O prefeito de São Caetano do Sul, Tite Campanella, relatou à Jovem Pan ter recebido um telefonema do governador de São Paulo, Tarcísio de Freitas, convidando-o a se filiar ao partido Republicanos. Segundo o gestor municipal, essa ligação ocorreu no mesmo dia em que ele foi expulso do PL.
A iniciativa do governador, que já foi colega de Marcos Pontes na Esplanada de Bolsonaro, gerou reações entre aliados do ex-presidente no Congresso. Em conversa anônima, fontes indicaram que Tarcísio teria desrespeitado tanto o PL quanto Marcos Pontes ao fazer o convite a Campanella.
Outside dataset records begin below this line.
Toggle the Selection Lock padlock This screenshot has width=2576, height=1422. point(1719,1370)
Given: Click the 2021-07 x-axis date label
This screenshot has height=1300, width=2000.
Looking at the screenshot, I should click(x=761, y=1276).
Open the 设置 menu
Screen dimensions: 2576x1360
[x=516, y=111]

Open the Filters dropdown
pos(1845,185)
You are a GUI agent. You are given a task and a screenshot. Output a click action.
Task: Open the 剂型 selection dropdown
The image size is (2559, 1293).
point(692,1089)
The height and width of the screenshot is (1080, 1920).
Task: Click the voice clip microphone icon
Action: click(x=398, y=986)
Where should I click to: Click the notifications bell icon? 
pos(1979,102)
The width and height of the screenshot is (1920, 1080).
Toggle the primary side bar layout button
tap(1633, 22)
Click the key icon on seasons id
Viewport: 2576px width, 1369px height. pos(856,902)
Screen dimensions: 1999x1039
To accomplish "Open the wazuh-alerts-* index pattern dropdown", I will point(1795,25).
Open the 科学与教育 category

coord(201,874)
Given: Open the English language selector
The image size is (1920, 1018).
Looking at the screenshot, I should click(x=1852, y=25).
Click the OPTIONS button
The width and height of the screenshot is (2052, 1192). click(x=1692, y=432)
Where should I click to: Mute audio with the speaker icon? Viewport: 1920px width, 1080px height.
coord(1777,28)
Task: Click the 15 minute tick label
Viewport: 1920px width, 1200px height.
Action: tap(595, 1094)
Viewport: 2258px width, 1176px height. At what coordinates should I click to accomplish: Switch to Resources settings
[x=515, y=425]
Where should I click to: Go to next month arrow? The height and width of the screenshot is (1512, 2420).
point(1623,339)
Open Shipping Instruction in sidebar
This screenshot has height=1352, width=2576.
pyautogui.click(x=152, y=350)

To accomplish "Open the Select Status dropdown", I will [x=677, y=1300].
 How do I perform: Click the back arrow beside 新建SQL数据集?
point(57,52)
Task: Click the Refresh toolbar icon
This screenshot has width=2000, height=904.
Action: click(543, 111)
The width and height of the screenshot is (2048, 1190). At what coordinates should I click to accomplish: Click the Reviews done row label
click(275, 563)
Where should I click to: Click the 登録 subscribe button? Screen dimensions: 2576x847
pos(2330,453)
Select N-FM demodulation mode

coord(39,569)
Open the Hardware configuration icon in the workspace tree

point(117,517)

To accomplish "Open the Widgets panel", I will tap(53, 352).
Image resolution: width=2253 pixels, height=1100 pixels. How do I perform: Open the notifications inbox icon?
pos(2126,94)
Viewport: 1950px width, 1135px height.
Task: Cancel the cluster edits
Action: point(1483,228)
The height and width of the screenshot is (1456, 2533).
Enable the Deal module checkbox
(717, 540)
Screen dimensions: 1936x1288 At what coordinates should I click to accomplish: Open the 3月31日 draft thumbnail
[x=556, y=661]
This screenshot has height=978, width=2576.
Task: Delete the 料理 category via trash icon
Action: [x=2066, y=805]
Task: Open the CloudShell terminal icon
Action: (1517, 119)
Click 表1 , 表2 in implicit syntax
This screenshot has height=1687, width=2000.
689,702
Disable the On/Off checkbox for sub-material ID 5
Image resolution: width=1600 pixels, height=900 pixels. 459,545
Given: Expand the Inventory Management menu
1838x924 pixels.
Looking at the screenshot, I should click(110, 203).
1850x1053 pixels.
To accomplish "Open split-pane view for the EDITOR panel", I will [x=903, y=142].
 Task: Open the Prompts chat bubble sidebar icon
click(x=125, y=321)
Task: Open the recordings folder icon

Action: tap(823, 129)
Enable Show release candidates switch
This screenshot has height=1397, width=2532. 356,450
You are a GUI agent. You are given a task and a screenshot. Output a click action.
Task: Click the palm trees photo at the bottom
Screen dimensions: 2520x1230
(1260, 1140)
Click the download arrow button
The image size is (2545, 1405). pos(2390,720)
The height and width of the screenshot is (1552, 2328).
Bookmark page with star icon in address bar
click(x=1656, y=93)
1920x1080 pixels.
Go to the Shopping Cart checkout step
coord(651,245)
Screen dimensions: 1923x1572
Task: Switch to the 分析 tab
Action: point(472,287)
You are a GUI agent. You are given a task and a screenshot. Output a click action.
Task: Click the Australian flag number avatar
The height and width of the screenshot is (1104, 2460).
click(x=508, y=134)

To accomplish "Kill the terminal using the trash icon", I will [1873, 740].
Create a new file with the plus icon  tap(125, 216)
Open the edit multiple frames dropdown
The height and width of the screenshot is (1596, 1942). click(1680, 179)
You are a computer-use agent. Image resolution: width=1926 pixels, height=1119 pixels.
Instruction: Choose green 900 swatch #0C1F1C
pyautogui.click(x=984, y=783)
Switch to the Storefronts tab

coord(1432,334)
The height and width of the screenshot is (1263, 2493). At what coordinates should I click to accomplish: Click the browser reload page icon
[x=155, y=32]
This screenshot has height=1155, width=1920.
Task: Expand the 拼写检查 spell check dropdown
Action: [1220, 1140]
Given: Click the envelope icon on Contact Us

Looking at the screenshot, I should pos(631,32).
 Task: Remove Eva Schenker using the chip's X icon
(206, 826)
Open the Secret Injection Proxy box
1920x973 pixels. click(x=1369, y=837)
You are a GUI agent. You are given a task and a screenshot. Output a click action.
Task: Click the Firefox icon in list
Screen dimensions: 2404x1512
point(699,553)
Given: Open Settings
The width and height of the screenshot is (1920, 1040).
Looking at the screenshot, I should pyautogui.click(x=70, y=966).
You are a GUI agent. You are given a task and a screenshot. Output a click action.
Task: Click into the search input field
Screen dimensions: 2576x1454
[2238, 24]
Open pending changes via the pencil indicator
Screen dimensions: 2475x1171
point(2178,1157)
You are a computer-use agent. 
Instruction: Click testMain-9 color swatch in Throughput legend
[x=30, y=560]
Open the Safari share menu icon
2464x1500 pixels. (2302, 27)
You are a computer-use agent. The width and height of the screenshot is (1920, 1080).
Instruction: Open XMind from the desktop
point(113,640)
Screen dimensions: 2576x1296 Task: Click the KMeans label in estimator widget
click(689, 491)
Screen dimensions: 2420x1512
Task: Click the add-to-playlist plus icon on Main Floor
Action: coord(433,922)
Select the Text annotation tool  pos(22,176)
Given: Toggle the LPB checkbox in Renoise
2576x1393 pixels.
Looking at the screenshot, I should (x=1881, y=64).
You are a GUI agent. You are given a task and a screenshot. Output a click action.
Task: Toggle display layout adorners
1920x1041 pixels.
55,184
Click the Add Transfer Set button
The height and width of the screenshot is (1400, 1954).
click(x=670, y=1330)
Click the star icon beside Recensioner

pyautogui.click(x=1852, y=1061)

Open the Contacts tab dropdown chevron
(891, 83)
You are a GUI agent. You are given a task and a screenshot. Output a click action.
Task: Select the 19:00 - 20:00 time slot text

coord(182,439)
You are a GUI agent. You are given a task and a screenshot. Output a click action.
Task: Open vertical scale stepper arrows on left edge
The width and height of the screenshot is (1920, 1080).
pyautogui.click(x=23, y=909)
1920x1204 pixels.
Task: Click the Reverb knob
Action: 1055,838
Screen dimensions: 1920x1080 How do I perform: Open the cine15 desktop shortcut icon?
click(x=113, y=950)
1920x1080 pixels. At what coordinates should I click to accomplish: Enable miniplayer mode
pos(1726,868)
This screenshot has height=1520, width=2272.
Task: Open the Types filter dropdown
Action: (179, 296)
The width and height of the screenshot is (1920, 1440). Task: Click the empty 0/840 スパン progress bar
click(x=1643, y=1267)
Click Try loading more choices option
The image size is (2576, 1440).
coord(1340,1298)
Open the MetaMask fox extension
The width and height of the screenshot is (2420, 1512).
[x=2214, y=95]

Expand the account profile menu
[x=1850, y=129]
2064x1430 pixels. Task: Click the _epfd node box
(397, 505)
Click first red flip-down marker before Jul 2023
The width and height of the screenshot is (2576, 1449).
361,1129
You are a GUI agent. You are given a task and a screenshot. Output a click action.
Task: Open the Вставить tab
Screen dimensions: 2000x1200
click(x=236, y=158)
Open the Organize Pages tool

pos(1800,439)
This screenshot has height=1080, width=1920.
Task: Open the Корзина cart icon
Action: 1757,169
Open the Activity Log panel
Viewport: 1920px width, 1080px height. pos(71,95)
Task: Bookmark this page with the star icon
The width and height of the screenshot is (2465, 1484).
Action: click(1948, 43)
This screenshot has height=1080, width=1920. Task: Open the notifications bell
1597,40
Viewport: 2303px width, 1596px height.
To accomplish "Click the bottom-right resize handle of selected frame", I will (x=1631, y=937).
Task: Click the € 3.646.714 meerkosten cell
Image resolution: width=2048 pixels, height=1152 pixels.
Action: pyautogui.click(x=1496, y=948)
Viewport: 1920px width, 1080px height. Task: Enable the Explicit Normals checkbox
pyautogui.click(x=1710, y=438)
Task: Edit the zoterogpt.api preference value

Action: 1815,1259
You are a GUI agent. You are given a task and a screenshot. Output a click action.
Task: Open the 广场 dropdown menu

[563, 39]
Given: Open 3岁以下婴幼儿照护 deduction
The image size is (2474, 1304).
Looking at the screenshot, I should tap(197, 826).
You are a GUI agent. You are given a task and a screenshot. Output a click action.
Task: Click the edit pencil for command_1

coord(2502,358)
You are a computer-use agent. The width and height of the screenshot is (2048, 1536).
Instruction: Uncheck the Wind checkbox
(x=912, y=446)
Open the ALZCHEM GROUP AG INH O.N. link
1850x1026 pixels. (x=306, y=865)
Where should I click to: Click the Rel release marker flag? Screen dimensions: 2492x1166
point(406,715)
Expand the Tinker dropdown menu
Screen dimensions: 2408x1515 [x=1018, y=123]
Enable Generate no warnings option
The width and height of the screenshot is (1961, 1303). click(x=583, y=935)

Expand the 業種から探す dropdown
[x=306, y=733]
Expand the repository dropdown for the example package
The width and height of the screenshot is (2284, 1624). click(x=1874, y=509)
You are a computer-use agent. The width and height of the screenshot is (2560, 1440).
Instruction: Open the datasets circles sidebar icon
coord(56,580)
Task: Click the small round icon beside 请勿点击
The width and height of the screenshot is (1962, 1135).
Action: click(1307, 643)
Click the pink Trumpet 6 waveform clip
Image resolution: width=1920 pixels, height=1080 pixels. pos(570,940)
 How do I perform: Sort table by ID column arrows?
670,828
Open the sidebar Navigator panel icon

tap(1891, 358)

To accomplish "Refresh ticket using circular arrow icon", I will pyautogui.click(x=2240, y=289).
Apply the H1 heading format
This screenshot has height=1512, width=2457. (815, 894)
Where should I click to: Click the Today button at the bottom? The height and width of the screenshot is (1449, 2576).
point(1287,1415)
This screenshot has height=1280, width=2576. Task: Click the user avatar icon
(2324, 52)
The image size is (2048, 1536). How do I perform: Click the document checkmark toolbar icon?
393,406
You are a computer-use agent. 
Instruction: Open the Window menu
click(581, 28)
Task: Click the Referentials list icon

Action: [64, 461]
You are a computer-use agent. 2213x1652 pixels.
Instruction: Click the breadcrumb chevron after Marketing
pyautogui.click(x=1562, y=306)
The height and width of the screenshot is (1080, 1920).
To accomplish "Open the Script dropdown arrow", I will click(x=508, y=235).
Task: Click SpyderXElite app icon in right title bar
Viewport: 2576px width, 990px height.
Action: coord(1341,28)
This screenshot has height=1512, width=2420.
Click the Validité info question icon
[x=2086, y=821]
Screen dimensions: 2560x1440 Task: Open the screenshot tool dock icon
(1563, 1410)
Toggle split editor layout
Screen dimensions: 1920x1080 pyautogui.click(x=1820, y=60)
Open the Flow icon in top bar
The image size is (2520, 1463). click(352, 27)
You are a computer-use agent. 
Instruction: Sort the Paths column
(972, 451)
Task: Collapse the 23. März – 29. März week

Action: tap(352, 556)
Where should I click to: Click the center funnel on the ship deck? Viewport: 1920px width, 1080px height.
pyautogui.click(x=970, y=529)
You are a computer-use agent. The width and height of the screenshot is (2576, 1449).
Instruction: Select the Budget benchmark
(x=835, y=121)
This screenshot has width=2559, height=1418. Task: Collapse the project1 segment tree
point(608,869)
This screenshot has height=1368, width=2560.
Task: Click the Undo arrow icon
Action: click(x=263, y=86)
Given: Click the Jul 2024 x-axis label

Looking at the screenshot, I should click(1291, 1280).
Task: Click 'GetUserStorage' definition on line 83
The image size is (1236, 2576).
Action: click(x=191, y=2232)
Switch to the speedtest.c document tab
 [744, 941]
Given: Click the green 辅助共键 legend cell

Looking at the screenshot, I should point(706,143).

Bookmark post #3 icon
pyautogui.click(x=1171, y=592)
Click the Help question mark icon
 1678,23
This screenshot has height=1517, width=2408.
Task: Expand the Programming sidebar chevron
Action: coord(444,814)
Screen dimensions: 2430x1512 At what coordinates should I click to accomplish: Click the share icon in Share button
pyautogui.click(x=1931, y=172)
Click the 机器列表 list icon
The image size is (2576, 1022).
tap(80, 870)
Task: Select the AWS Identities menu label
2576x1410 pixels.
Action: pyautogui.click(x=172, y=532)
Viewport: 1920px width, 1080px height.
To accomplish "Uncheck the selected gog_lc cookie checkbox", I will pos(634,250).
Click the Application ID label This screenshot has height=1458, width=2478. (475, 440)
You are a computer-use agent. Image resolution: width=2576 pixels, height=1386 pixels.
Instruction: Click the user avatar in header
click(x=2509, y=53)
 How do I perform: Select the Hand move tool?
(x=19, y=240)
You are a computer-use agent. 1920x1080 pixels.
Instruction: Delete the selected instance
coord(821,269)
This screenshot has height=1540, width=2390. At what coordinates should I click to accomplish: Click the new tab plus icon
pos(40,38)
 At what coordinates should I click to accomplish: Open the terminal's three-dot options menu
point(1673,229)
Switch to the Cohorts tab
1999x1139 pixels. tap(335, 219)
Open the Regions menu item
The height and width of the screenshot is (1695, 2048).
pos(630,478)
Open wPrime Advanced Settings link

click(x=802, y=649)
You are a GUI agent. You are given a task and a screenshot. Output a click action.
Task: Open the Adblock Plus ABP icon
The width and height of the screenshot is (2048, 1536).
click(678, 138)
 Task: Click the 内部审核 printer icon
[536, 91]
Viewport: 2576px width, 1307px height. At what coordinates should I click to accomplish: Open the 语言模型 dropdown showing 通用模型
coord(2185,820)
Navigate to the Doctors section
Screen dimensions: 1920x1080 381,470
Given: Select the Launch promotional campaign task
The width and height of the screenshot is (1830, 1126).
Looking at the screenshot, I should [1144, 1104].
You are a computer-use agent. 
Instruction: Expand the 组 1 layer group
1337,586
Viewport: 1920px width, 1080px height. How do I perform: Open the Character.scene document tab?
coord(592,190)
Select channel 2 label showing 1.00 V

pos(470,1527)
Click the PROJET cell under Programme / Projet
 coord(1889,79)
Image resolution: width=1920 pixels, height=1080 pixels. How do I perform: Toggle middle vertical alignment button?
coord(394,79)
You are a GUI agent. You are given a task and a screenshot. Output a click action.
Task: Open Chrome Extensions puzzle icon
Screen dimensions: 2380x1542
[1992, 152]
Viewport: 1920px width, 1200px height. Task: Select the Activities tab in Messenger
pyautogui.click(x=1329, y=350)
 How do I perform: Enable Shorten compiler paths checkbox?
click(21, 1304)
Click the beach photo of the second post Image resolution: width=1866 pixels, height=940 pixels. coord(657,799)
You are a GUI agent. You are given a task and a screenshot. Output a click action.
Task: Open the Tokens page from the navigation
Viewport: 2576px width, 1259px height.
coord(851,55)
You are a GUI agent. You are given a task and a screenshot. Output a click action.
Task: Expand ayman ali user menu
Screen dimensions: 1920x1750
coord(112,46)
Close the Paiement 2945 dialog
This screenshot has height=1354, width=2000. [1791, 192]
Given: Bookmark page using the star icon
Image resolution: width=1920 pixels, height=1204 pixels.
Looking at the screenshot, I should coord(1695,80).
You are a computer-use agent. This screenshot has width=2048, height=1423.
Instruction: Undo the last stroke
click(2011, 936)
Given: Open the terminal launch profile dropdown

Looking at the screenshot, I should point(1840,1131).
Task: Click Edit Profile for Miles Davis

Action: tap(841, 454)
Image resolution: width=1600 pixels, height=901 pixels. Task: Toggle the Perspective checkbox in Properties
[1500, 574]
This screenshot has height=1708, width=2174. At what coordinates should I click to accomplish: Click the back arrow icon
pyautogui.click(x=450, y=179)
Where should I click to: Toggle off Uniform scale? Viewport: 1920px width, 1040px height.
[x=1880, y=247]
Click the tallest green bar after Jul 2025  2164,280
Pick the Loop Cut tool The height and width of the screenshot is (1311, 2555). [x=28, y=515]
Campanella mencionou ter recebido convites de outras dez legendas políticas, e afirmou ainda não ter definido seu próximo passo. Questionado sobre a possibilidade de aceitar o convite do governador, ele ponderou: “A gente balança o coração quando um governador liga.
Mas vamos avaliar com calma”.
Apesar de suas declarações, interlocutores apontam que a filiação de Campanella ao Republicanos já é considerada um desfecho provável. O prefeito também esclareceu que não mantém contato com o senador Marcos Pontes.
A expulsão de Campanella do PL, ocorrida no início da semana, foi motivada por declarações feitas por ele durante uma sessão solene em 26 de março. O evento homenageou o deputado Guilherme Derrite (PP-SP) com o título de cidadão sulsancaetanense.
Durante a cerimônia, Campanella elogiou o congressista e manifestou apoio à candidatura de Derrite ao Senado. Ele também criticou a representatividade estadual, afirmando que São Paulo carece de um representante “digno de sua grandeza” na Câmara Alta.
A reportagem apurou que as falas de Campanella irritaram o PL, partido que conta com Marcos Pontes como seu representante no Senado. Foi o ex-ministro quem protocolou o pedido de expulsão do prefeito.
Além disso, os líderes do PL não aprovaram a promessa de apoio a Derrite, visto que a sigla planejava lançar um candidato próprio na disputa eleitoral deste ano. O desligamento formal ocorreu por meio de um ofício assinado por João Candelária, presidente do partido em São Paulo, acusando-o de ferir o código de ética.
O documento que fundamentou a expulsão detalhava que o prefeito de São Caetano violou dois artigos específicos do código. Estes incluíam: Artigo 4º, inciso IV, que exige manter urbanidade e respeito com dirigentes e filiados; e Artigo 6º, inciso III, que proíbe fazer referências desairosas a outros candidatos ou filiados do Partido.
Campanella, segundo a Jovem Pan, não recebeu comunicação de nenhum dirigente da sigla, tendo tomado conhecimento da notícia por meio de uma reportagem, e só recebeu a carta de expulsão após quarenta minutos, sem direito de defesa.
O cenário político de São Caetano do Sul e de São Paulo se mostra em movimento. As movimentações de Campanella, entre convites de diversos partidos e a expulsão de seu antigo partido, indicam um período de reavaliação de alianças políticas.